La gazelle court, court mais finit par se faire bouffer. Nous pas. Mais quels effets produit le flux des discours alarmistes de toutes natures? La peur casse des élans, elle nous assoupit. Il faut une force d’exception pour entreprendre, se lancer dans des projets, imaginer les rebonds de sa vie lorsqu’on est submergé par le vacarme des trouilles.

Vieille recette des pouvoirs. Des plus affreux aux plus raisonnables, à peu près tous y recourent. Les Européens se sont massacrés entre eux de 1914 à 1918 en voyant tous dans la nation d’en face un ramassis de monstres. Puis un dictateur allumé a fait croire à un peuple pourtant cultivé que la menace du siècle, c’était les Juifs, et que le salut passait par l’agression des voisins.

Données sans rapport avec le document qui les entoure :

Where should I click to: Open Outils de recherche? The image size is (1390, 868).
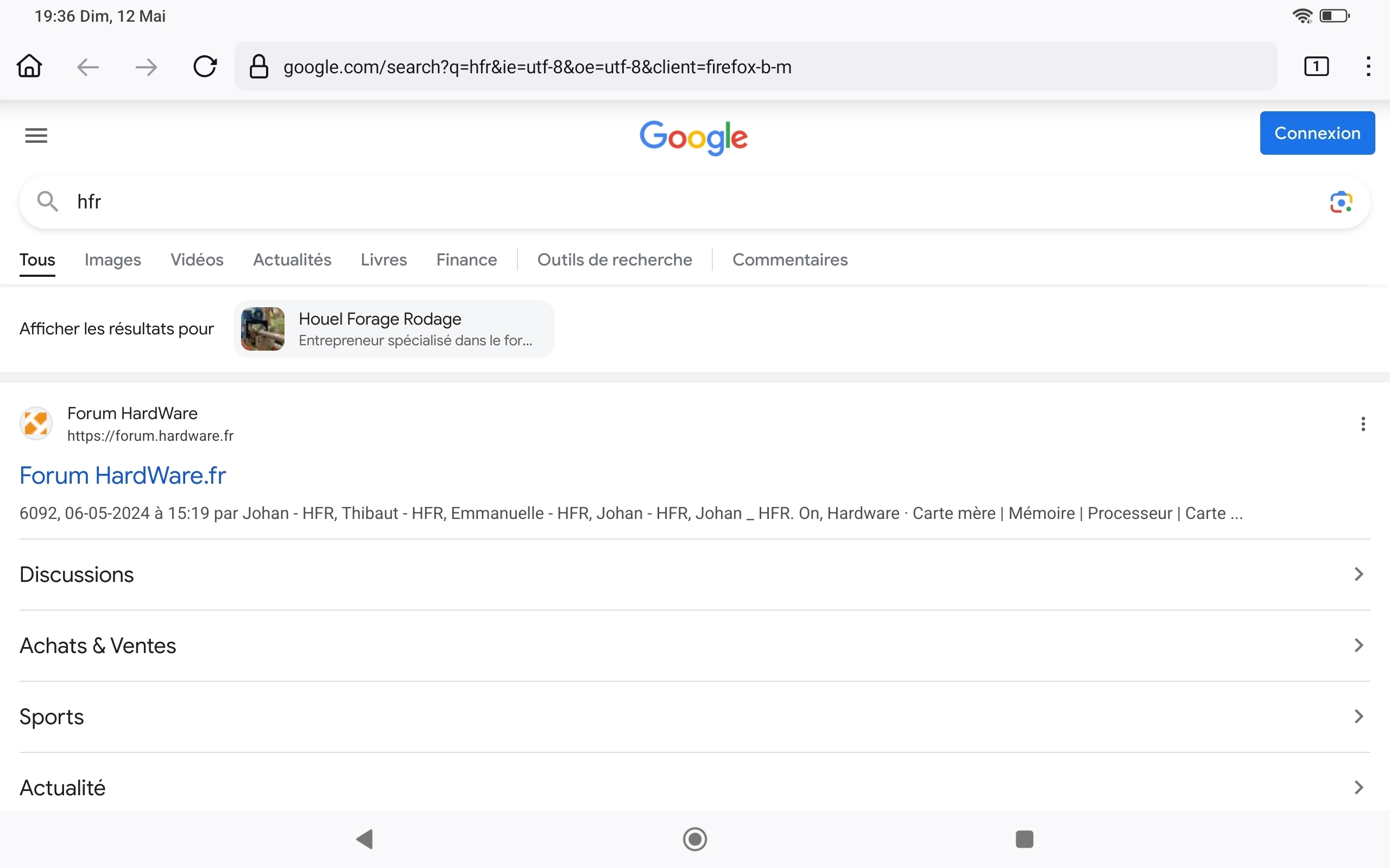click(614, 260)
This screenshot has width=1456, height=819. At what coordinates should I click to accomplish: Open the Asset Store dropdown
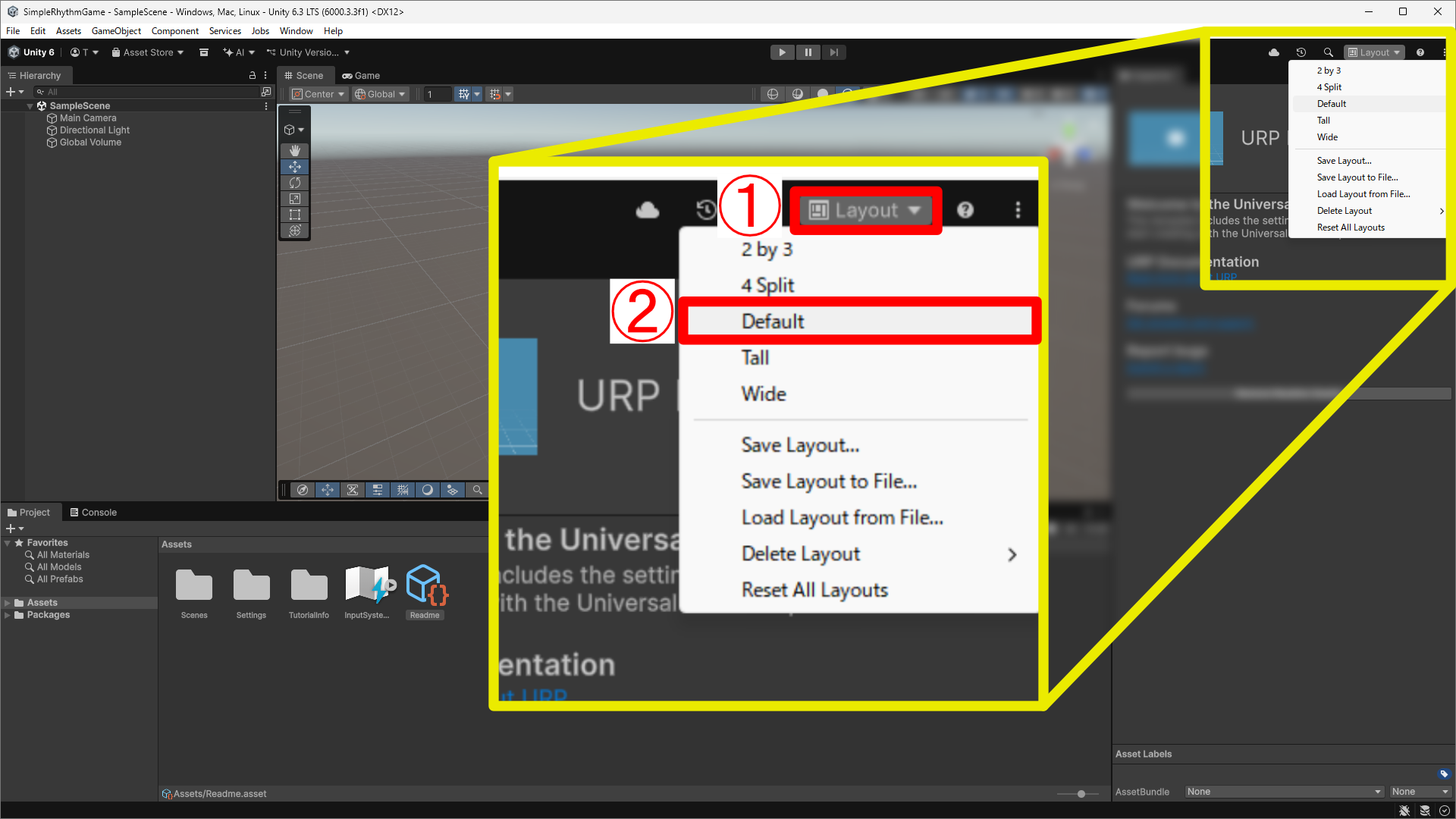pos(148,52)
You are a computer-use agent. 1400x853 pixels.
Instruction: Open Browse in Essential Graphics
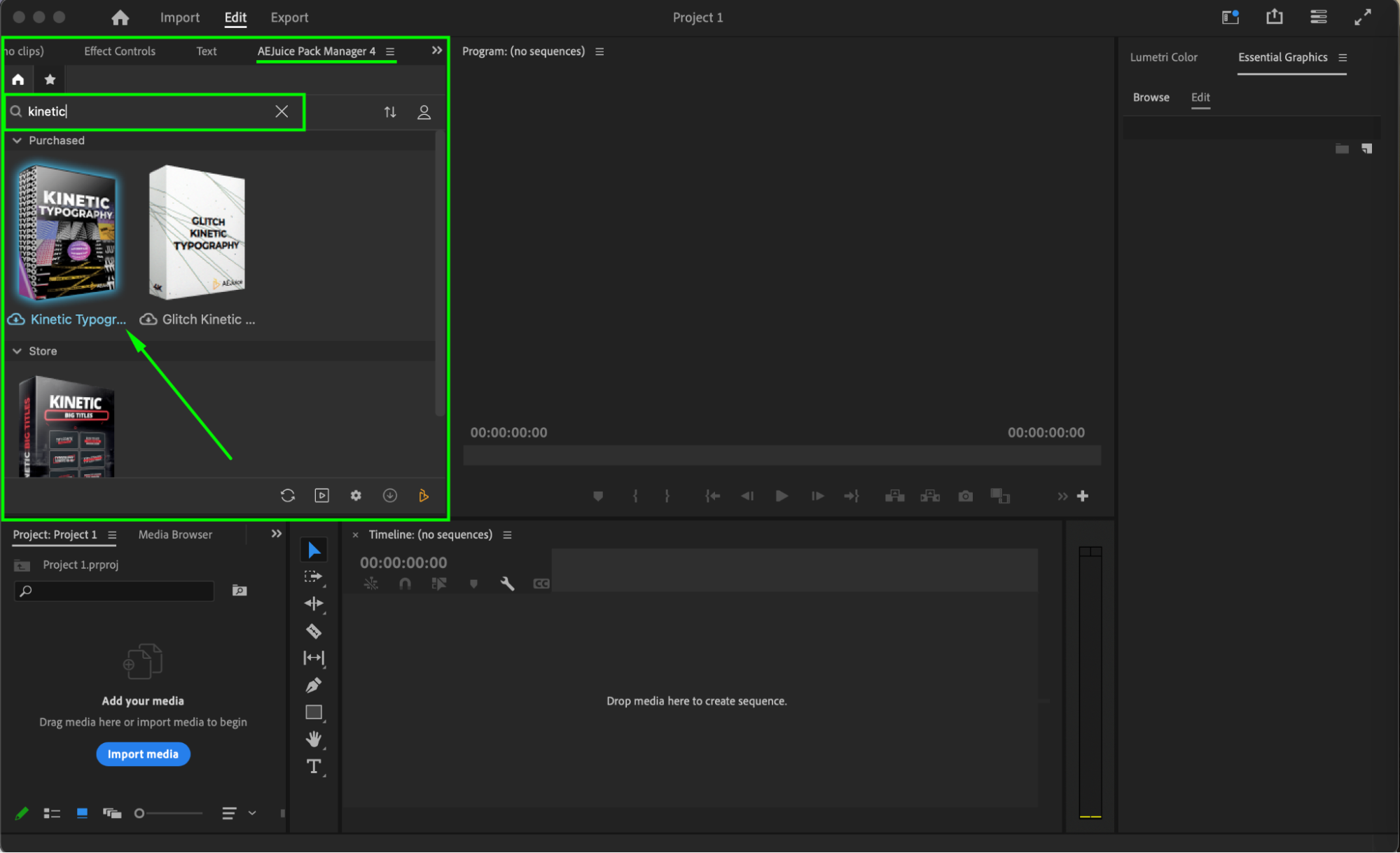(1151, 97)
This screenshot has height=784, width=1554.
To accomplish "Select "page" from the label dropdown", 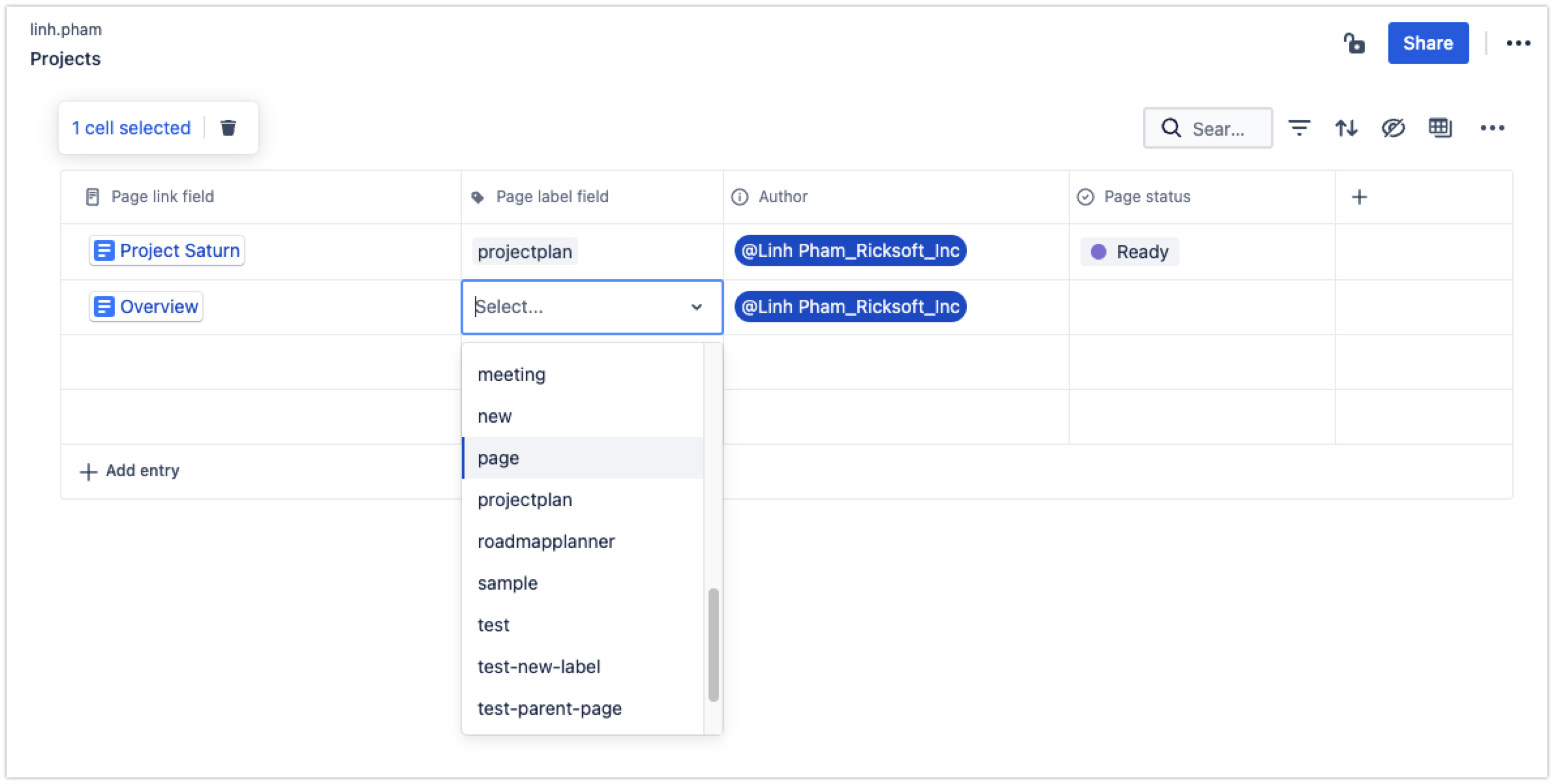I will pyautogui.click(x=498, y=457).
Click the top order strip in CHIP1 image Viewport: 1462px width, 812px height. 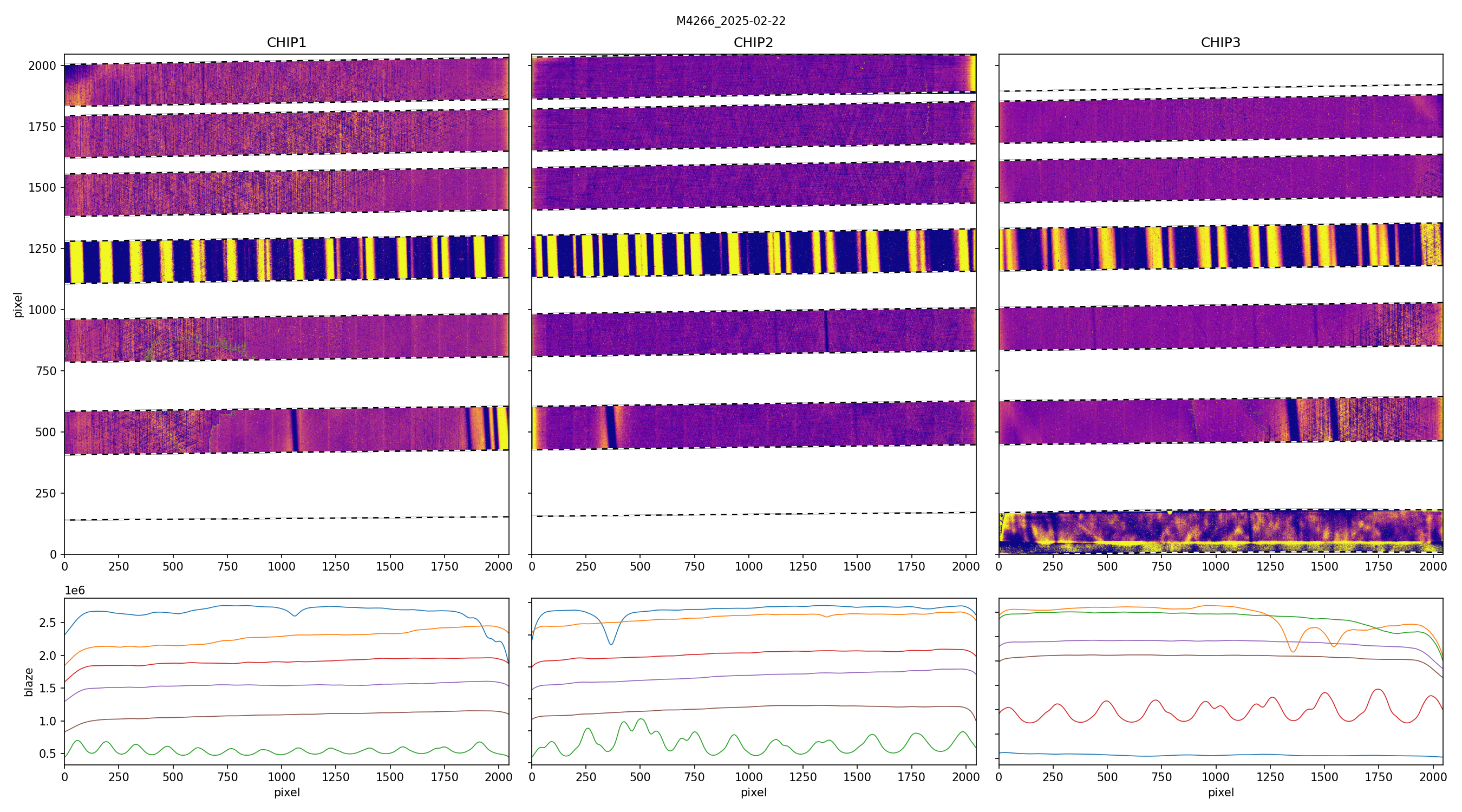pos(286,82)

Nos belles démocraties sont-elles à jamais inoculées contre de telles dérives? Pas sûr. Parce qu’elles commencent en douceur, sous des détours présentables et rassurants. Notre sage Helvétie ne veut-elle pas, misant sur la peur du terrorisme, donner des pouvoirs, toujours plus de pouvoirs à sa police pour cogner de façon préventive contre quiconque cherche, lex dixit, à «modifier ou influencer l’ordre étatique»? Aberration juridique qui ne heurte même pas les grands partis.

L’acide sagesse de Dürrenmatt

Faut-il rappeler l’immense Friedrich Dürrenmatt, fiché pendant cinquante ans par la police fédérale, qui comparait la Suisse «à une prison dans laquelle on ne sait plus si on est prisonnier ou gardien, parce que tout le monde se surveille mutuellement»? On l’imagine aujourd’hui confronté à la sempiternelle question «vous êtes vaccinés?». Sa sagesse acide nous manque.

Faute d’en parler avec lui, relisons Montaigne (1553-1592): «Ce dont j’ai le plus peur, c’est la peur… Je ne suis pas bon naturaliste (qu’ils disent), et ne sais guère par quels ressorts la peur agit en nous; mais tant il y a que c’est une étrange passion: et disent les médecins qu’il n’en est aucune qui emporte plutôt notre jugement hors de sa juste assiette. De vrai, j’ai vu beaucoup de gens devenus insensés de peur; et, au plus rassis, il est certain, pendant que son accès dure, qu’elle engendre de terribles éblouissements.»

Sommes-nous aveuglés? Pas forcément, mais résignés. On s’habitue si bien à la peur. Réelle, ou feinte, ou diluée. Elle nous donne des sujets de papotages. Elle flatte nos egos de «citoyens responsables»… ou de rebelles. Elle nous donne de vagues prétextes pour rester chez soi, ne plus faire ceci ou cela qui nous fatigue. Elle nous enfonce dans l’indifférence molle face aux vrais et grands défis du monde, face à nos libertés nullement gravées sur un socle éternel. Elle est devenue une drogue douce. De celles qui font somnoler et ne rendent guère futés.